# Пункт задания 1
В какой газете, согласно отрывку о Крестовском, было опубликовано письмо М. Шевлякова?
# Пункт задания 2
Подхватите отрывок о Крестовском и допишите его продолжение, начиная сразу после последнего приведенного предложения.

# Фрагмент документа
┄┄┄┄┄┄┄┄┄┄

Наиболее же впечатляющим свидетельством было опубликованное в "Новом Времени" письмо М. Шевлякова, в котором приводилось заявление бывшего начальника сыскной полиции И. Путилина одному из первых биографов покойного В. Крестовского Ю. Ельцу: "От первой до последней строчки весь роман принадлежит Крестовскому. Я сам сопровождал его по трущобам, вместе с ним переодеваясь в нищенские костюмы, он вместе со мной присутствовал на облавах в различных притонах; при нем, нарочно при нем, я допрашивал в своем кабинете преступников и бродяг, которые попали потом в его роман. Наконец я самолично давал ему для выписок дела сыскного отделения, которыми он широко пользовался, потому что почти все действующие лица его произведения — живые, существовавшие люди, известные ему так же близко, как и мне, потому что- с большинством их я имел возможность его перезнакомить. Относительно же Помяловского могу утвердительно сказать, что тогда он не мог уже писать, а в особенности же такой большой вещи, потому что как раз в то время предался в сильнейшей степени пагубной страсти. Правда, его нередко можно было встретить в трущобных кабаках и распивочных, но он появлялся в этих местах вовсе не затем, чтобы наблюдать, а исключительно по влечению к спиртным напиткам. Я знавал его тоже хорошо и отлично знаю, что он не собирался даже извлекать из своих трущобных похождений какой-либо литературной пользы".
Всеволод Крестовский задолго до Горького изобразил героев столичного "дна", причем открытие "трущоб" у Сенного рынка в Петербурге, в домах и флигелях князя Вяземского, вызвали поначалу легкое замешательство описанными типами так называемых "Вяземских кадет", и эта выразительная кличка стала в Петербурге столь же популярна, как "хитровцы" в первопрестольной.

┄┄┄┄┄┄┄┄┄┄

Данные привязки к пиксельным координатам
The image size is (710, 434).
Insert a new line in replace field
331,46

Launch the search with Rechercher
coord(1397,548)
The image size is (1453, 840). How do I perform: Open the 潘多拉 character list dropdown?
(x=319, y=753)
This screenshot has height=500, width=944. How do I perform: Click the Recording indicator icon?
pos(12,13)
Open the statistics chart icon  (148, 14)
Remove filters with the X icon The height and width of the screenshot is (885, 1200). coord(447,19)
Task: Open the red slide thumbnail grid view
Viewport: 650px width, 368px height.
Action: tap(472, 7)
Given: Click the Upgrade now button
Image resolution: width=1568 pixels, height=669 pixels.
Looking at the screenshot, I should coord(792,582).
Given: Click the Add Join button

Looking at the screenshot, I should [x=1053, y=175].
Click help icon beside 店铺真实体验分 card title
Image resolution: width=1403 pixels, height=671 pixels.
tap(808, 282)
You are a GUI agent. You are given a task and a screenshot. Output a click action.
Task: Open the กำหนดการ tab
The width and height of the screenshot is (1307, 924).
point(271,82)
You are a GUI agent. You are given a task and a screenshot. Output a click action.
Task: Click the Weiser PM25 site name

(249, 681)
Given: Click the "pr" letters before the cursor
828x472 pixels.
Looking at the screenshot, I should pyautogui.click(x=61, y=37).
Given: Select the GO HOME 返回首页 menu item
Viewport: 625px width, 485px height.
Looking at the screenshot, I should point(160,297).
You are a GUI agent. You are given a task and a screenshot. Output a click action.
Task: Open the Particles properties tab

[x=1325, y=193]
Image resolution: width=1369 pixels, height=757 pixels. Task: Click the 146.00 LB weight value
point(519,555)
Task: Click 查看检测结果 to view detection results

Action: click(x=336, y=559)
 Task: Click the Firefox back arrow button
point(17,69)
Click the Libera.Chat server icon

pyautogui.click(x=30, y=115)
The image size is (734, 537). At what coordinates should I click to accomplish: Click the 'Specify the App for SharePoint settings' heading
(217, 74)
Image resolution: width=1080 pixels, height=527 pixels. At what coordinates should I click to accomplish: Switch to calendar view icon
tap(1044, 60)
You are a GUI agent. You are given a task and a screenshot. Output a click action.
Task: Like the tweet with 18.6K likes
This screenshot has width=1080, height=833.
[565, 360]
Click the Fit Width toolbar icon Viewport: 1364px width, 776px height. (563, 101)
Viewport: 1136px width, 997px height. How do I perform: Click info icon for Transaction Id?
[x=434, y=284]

┄┄┄┄┄┄┄┄┄┄

# Раздел ответа 1
В «Новом Времени».

# Раздел ответа 2
Совершенно неожиданно для друзей и читающей публики Всеволод Крестовский в 1868 году поступает юнкером (то есть унтер-офицером из вольноопределяющихся, нижним чином) в 14-й Уланский Ямбургский Ее Императорского Высочества Великой Княгини Марии Александровны полк, квартировавший в Польше. Такое пышное официальное наименование полка нами приводится намеренно, чтобы понять в последующем, почему историю именно этого полка было поручено написать уже известному писателю. Поначалу же такой неожиданный шаг В. Крестовского насторожил как его друзей, так и врагов. В высших сферах, как вспоминает современник (Ю. Елец), "являлся вопрос — какая цель могла заставить человека в зрелом уже возрасте, известного публике писателя, со сложившимися убеждениями надевать на себя солдатскую лямку… Карьера не могла привлекать его, ибо для этого он слишком запоздал. Что же было такое, что подвигло его на этот шаг? Явилась было мысль, уж не с целью какой-либо пропаганды надел он мундир, дабы, прикрываясь им, проводить в военной среде какие-либо вредные идеи, но это предположение скоро было оставлено, когда все увидели, что Крестовский был службистом, хорошим товарищем и ни в каких "движениях" совсем не принимал участия". По собственному же признанию В. Крестовского, именно в армии он нашел "прочное убежище, мирное и тихое пристанище", хотя и очень непродолжительное, так как начинается его работа как над историей Ямбургского полка, так и более кропотливая работа над задуманным циклом "Кровавый Пуф", где четко и нелицеприятно он встает на сторону государственной политики по отношению к Польше.